Cite Right – A Source Citation Initiative

I am trying to avoid the label “controversy” which has cropped up with the discussion of whether or not genealogy blogs merit consideration by genealogists – amateur and professional.  But I do think that as a group we can capitalize on this issue and turn it into a positive especially for those that are new to searching for their family history.

First, I’ve created a feed in the sidebar called Cite Right which will list recent posts by Geneablogger blogs dealing with source citation.

Second, I for one would like to see the discussion continue on the topic of why blogs are important to the genealogy community as well as whether or not to display source citations in your blog posts.  I am not sure if setting up a forum/bulletin board would be best for this or just to allow comments in this and other posts.

Third, what would be a nice outcome when all is said and done? As I’ve stated before, it would be most valuable to newbies to have several “guides” which harness the expertise and experience of our members.  There is no reason why we can’t have a Geneabloggers Guide To . . . series which helps introduce the amteur genealogist to various aspects of genealogy.  Keep in mind that come April 20, 2009 with the premiere of the series Who Do You Think You Are on NBC, we may very well see an uptick in traffic to many genealogy blogs from people seeking ways to trace their roots using the Internet.  Having one or more of these guides available would make a nice welcome.
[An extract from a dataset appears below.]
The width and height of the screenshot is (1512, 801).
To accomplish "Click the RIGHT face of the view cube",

Genealogy Blogs – A Bad Source?

Over at Genealogy and Family History there is a post entitled 5 Bad Genealogy Sources which, in my opinion, expresses some generalities about blogs which are, simply put, irresponsible.

In mentioning various sources of genealogy information, including wikis, personal websites, historical novels and movies, the author makes this statement about blogs:

“Just like personal websites, blogs are a good source of unreliable information simply because anyone who can type and use the internet can make a blog site. And since the credentials of most bloggers are questionable especially when it comes to history, blogs will provide no help in your genealogy research. So when looking for a historical account, stay away from blog sites.”
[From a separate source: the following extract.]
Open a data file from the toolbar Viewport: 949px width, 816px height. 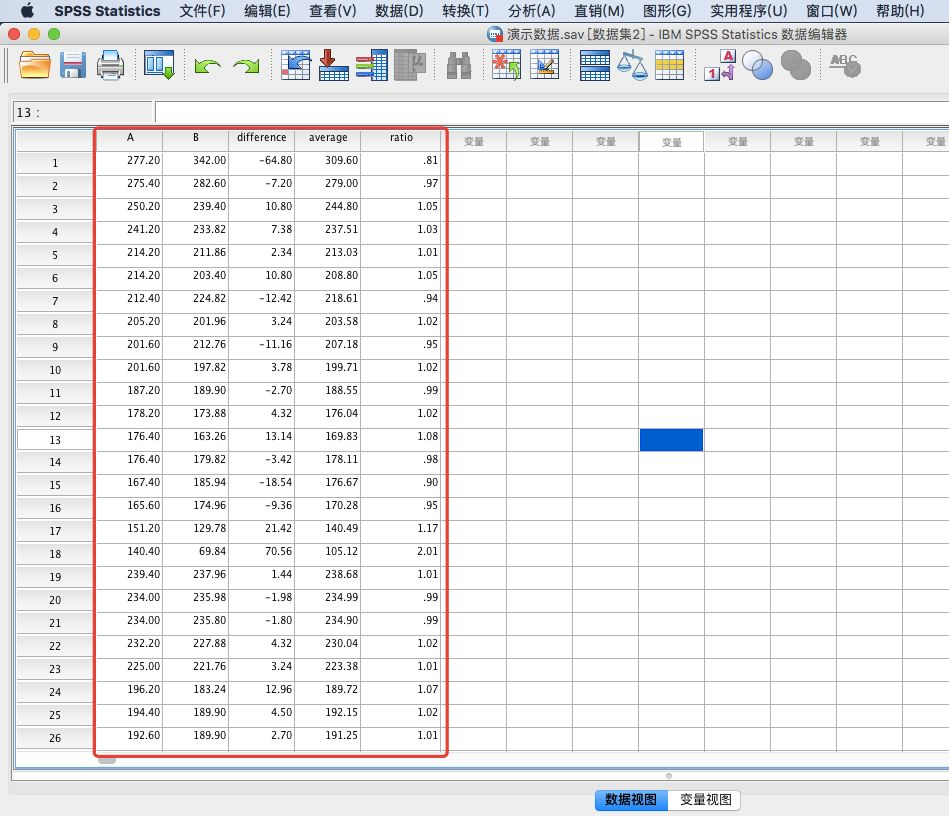(33, 65)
I’d like to invite the author – whose own blog post conveniently has comments disabled – to take a look at many of our over 367 blogs and then perhaps recouch his or her statement.  

Among our genealogy bloggers we have some who actually cite their original sources for blog posts about their families or research that they’ve performed. We also have many bloggers that specialize in very specific areas of genealogy and offer information that, while perhaps not appropriate as a cited source, can help break down a researcher’s brick wall or give them a jump start on their research.

I think Genealogy and Family History does not serve the genealogy community well by ignoring the growth of Web 2.0 technology usage in the genealogy community.  Irresponsible statements, such as the one posted on March 29th, only serve to misinform amateur genealogists and others new to the family history field and lead them to believe that only “traditional” methods of genealogy research are acceptable.  As many of us have stated previously, Internet-based research is not a substitute but a supplement to the more traditional (archive  and library-based) methods of research.